Raramente, osso e linfoma cerebrale sono stati segnalati anche. NHL rappresenta il 6-7% dei tumori infantili. Si classifica 3º in frequenza tra i tumori. Si verifica più frequentemente nei paesi del Medio Oriente e in Africa a causa del linfoma endemico di Burkitt. NHL rappresenta il 45% di tutti i casi di linfoma di età inferiore ai 20 anni. Nei bambini di età inferiore ai 15 anni, non vi è stato alcun cambiamento nell’incidenza negli ultimi due decenni, mentre c’è stato un aumento del 50% nell’incidenza tra i 15-19 anni di età. È più comune nei ragazzi che nelle ragazze, con un rapporto ragazzo/ragazza di 2,5/1. Mentre si verifica a un tasso costante a tutte le età, vi è un aumento dell’incidenza tra i 15 ei 19 anni. Alcuni fattori di rischio per la malattia sono stati identificati. L’incidenza di NHL aumenta nelle malattie da immunodeficienza.
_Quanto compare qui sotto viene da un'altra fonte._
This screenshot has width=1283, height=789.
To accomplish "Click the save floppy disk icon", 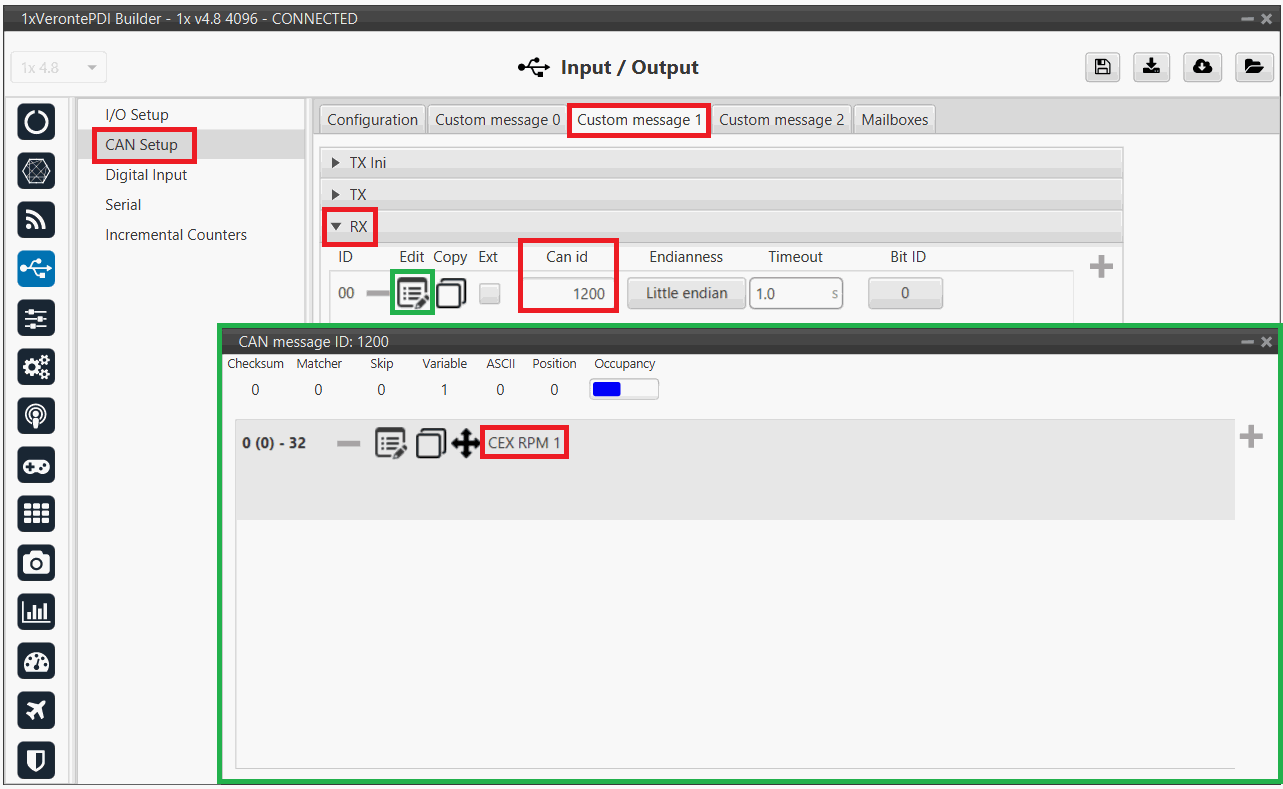I will (x=1101, y=67).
L’immunosoppressione durante il trapianto del midollo osseo o dell’organo solido aumenta il rischio di NHL. NHL può essere più comune nei pazienti che assumono farmaci epilettici come Diphenylhydantoin. Il rischio è aumentato nei pazienti sottoposti a chemioterapia e radioterapia. Il virus di Epstein-Barr (EBV) e le infezioni da virus HIV aumentano la suscettibilità all’NHL.